The problem: Only the lines below from the one containing "Task: Select the System Empty" to the one containing "This screenshot has height=677, width=1049." should be repeated, both included and unchanged.

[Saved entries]
+ + + + + + +

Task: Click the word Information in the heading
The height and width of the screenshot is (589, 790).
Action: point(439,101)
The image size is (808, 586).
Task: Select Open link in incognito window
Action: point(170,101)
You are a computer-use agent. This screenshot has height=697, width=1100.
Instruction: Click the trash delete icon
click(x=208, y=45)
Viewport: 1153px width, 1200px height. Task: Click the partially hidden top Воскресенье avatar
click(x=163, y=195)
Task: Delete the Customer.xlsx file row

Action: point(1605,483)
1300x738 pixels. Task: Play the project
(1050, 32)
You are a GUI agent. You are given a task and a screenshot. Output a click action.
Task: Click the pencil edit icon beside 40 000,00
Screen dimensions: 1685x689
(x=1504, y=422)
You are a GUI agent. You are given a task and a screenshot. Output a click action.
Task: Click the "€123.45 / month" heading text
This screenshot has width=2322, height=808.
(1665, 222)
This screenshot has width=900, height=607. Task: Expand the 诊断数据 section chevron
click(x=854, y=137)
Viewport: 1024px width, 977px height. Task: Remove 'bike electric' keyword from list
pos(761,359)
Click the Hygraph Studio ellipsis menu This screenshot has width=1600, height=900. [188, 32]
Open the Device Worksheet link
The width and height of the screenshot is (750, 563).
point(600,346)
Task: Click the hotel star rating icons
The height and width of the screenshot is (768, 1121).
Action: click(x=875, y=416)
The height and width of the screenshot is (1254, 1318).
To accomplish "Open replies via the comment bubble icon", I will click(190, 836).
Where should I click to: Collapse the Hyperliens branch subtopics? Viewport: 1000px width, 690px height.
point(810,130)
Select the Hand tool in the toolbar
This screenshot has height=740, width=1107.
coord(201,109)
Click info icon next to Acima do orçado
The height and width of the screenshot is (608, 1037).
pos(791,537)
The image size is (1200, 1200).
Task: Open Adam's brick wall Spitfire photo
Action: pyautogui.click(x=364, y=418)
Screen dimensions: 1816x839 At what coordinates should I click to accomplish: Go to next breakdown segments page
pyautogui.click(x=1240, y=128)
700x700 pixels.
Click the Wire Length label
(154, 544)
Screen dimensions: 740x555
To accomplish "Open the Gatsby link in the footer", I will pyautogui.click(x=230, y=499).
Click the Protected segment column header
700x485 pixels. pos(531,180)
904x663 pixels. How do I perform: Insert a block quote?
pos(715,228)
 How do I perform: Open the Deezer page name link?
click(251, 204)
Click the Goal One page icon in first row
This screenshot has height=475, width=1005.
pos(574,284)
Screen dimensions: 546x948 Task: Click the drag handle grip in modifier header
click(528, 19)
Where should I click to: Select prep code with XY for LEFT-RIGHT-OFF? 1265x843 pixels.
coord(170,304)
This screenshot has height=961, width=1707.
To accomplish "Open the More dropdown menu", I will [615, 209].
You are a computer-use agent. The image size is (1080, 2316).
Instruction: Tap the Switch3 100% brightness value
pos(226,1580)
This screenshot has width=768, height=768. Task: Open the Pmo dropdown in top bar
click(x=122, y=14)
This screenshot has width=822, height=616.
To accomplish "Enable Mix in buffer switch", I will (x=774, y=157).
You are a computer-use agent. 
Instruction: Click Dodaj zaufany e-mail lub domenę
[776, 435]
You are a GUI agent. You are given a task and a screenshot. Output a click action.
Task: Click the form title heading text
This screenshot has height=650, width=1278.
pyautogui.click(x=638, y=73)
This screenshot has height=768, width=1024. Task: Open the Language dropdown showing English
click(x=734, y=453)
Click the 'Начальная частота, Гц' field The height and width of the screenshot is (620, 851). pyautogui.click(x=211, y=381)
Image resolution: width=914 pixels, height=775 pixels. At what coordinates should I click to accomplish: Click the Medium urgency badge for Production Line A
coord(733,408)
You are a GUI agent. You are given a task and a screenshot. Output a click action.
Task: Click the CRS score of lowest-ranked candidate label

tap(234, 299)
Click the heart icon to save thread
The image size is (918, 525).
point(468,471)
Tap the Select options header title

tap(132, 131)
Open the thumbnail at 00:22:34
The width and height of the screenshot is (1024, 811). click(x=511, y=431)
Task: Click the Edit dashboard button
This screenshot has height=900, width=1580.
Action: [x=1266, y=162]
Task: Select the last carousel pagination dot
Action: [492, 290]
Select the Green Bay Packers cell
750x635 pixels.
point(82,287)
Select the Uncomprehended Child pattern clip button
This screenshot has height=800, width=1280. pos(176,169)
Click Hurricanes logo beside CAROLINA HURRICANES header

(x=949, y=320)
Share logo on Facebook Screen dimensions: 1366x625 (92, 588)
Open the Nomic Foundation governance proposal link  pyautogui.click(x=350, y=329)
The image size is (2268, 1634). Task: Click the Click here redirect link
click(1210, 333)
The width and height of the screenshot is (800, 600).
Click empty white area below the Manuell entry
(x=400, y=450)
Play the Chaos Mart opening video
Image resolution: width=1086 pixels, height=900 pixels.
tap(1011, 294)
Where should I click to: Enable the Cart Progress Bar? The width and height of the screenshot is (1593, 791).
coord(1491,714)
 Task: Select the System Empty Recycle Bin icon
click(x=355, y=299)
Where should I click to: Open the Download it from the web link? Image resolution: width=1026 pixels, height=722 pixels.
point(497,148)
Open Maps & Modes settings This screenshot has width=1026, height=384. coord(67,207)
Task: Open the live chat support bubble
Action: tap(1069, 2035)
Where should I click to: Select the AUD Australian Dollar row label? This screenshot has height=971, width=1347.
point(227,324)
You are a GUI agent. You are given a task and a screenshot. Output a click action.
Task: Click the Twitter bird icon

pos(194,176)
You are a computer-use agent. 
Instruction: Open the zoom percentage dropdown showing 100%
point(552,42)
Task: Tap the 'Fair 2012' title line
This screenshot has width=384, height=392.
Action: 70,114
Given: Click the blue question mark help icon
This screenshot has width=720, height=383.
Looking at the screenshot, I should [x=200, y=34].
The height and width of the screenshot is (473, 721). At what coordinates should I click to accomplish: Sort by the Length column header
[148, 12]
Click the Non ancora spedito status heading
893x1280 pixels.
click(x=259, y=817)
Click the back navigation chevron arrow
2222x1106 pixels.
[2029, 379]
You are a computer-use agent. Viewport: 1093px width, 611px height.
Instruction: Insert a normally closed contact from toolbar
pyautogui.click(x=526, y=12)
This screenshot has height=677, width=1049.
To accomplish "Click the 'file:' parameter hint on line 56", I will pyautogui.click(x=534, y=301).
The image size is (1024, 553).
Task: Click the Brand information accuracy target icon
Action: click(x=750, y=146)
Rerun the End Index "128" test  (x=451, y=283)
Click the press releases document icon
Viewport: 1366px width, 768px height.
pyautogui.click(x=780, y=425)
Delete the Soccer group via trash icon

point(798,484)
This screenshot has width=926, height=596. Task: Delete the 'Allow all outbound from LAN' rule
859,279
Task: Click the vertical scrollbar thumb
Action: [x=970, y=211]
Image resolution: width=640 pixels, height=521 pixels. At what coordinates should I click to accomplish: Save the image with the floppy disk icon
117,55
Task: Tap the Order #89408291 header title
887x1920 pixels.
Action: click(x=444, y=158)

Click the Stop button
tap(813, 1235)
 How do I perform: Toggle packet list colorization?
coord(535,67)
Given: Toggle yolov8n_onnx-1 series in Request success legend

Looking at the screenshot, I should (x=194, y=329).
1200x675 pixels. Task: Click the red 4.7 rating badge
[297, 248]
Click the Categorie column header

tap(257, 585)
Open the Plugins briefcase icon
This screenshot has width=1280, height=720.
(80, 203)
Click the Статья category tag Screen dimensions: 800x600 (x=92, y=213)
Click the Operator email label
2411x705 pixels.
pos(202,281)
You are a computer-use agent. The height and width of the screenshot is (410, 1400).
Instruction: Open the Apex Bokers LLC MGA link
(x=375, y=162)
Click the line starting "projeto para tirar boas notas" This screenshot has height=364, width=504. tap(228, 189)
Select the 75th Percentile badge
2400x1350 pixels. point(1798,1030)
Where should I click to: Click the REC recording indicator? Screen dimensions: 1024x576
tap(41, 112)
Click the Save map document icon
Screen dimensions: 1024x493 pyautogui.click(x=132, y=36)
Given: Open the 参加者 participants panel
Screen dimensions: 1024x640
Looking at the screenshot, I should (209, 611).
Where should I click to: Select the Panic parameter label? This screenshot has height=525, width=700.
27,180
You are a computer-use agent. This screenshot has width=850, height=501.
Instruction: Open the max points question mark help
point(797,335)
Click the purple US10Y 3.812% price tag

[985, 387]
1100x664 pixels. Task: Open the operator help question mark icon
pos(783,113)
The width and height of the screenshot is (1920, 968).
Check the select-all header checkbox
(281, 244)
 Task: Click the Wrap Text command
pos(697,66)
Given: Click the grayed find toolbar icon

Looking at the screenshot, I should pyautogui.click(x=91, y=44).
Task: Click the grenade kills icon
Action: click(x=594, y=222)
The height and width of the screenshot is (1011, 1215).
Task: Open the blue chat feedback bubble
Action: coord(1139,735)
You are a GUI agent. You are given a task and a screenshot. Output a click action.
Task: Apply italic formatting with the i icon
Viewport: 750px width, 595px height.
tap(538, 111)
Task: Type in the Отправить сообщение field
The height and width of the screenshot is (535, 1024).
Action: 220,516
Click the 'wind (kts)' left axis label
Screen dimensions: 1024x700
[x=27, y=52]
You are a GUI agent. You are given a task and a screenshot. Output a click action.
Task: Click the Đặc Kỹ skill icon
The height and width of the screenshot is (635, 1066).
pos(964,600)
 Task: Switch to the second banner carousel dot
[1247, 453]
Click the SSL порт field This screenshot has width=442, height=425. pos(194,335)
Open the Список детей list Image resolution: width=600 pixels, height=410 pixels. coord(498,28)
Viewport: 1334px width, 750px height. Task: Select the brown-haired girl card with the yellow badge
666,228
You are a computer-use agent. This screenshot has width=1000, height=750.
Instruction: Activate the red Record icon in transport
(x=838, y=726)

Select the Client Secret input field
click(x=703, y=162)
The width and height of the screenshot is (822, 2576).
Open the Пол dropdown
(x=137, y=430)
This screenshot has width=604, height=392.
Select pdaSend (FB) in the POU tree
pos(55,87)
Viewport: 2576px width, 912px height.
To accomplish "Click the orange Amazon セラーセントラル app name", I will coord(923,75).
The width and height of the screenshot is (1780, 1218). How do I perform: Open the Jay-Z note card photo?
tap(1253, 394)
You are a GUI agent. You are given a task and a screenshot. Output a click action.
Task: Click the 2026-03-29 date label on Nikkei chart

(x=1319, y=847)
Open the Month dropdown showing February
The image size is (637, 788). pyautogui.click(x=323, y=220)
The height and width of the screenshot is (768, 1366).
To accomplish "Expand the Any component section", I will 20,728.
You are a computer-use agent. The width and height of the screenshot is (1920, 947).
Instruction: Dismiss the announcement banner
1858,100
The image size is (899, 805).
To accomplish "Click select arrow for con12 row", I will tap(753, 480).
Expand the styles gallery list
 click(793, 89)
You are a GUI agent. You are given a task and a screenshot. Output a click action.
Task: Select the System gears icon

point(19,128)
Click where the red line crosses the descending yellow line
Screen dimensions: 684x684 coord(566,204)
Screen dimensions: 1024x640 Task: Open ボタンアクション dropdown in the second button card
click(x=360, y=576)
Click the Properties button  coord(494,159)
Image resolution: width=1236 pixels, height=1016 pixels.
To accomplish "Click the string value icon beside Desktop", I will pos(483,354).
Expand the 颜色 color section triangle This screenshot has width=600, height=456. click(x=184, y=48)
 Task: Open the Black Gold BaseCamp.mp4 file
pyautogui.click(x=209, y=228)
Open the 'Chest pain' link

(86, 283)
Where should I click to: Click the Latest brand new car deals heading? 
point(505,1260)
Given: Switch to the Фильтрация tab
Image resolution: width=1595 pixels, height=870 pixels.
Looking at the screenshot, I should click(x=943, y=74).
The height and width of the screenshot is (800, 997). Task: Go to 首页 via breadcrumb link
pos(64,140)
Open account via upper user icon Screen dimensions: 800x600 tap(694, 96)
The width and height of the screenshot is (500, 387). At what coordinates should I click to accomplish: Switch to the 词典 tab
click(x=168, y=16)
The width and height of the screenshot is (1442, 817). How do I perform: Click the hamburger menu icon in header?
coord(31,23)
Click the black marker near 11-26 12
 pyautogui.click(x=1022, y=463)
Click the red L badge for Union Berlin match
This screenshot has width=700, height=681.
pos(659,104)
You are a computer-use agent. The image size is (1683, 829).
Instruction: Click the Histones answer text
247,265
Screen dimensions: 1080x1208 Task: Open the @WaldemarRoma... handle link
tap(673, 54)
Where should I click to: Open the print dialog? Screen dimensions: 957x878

+ + + + + + +

Task output:
 Task: Select the System Empty Recycle Bin icon
click(x=355, y=299)
Where should I click to: Open the Download it from the web link? Image resolution: width=1026 pixels, height=722 pixels.
point(497,148)
Open Maps & Modes settings This screenshot has width=1026, height=384. coord(67,207)
Task: Open the live chat support bubble
Action: tap(1069, 2035)
Where should I click to: Select the AUD Australian Dollar row label? This screenshot has height=971, width=1347.
point(227,324)
You are a GUI agent. You are given a task and a screenshot. Output a click action.
Task: Click the Twitter bird icon

pos(194,176)
You are a computer-use agent. 
Instruction: Open the zoom percentage dropdown showing 100%
point(552,42)
Task: Tap the 'Fair 2012' title line
This screenshot has width=384, height=392.
Action: 70,114
Given: Click the blue question mark help icon
This screenshot has width=720, height=383.
Looking at the screenshot, I should [x=200, y=34].
The height and width of the screenshot is (473, 721). At what coordinates should I click to accomplish: Sort by the Length column header
[148, 12]
Click the Non ancora spedito status heading
893x1280 pixels.
click(x=259, y=817)
Click the back navigation chevron arrow
2222x1106 pixels.
[2029, 379]
You are a computer-use agent. Viewport: 1093px width, 611px height.
Instruction: Insert a normally closed contact from toolbar
pyautogui.click(x=526, y=12)
This screenshot has height=677, width=1049.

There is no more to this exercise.